What are the issues at stake?

SAG-AFTRA members attend a picket in support of striking WGA members in May 2023 (Credit: Spencer Platt/Getty Images)SAG-AFTRA members attend a picket in support of striking WGA members in May 2023 (Credit: Spencer Platt/Getty Images)
SAG-AFTRA members attend a picket in support of striking WGA members in May 2023 (Credit: Spencer Platt/Getty Images)

Ahead of contract negotiations, DGA leadership put particular emphasis on global streaming residuals (the royalty payments a director receives when a film or television episode they worked on is streamed online around the world). Writing in Variety, DGA president and former Mad Men director Lesli Linka Glatter argued that as “streaming platforms have gained millions of subscribers around the world, [studios] haven’t allowed directors and our teams to share fairly in the international growth of these platforms or the global distribution of our work.”

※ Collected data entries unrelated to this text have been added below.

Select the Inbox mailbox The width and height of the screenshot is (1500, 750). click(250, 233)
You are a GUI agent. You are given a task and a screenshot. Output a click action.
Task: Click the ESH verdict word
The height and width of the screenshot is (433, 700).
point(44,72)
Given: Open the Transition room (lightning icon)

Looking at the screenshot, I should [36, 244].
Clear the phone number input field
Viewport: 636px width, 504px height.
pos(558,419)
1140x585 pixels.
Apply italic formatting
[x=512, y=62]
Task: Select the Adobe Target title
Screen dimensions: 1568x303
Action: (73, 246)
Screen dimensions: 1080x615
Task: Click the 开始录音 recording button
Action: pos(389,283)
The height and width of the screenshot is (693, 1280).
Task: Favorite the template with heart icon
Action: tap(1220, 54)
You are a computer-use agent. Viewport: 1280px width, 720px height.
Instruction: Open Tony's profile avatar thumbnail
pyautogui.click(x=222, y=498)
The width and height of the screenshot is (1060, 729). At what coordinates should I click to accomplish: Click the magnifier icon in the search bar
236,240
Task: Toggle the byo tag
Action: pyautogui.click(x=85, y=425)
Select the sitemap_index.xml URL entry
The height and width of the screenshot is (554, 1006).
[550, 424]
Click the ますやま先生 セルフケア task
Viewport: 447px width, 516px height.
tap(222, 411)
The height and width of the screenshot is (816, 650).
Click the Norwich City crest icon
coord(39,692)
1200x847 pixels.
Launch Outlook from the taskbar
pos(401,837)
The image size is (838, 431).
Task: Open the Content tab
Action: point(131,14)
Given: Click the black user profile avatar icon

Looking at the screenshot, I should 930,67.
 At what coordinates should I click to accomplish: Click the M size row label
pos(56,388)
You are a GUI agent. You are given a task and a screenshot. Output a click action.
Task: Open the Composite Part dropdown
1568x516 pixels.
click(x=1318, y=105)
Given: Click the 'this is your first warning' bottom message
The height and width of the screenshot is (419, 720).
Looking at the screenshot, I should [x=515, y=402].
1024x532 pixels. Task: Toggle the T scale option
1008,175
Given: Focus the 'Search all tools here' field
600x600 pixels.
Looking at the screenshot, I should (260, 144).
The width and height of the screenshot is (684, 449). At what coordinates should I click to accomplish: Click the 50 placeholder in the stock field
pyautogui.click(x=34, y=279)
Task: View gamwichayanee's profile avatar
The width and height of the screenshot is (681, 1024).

A similar sentiment was expressed in a statement to guild members, in which DGA leadership said that “the vast majority of SVOD subscriber growth is based abroad and many of the streaming services’ business models are now focused on global growth. As we prepare to bargain for a strong and modern contract, we’re committed to negotiate a residual formula that provides our fair share of the global growth of this industry and the distribution of our work around the world.”

Other priorities for the DGA, listed on their website as part of a statement to members when negotiations began, include wage increases to address inflation, pension security, and protections for assistant and associate directors. Efforts to increase diversity, improve on-set safety and working conditions, and further enshrining directors’ creative vision have also emerged as key issues.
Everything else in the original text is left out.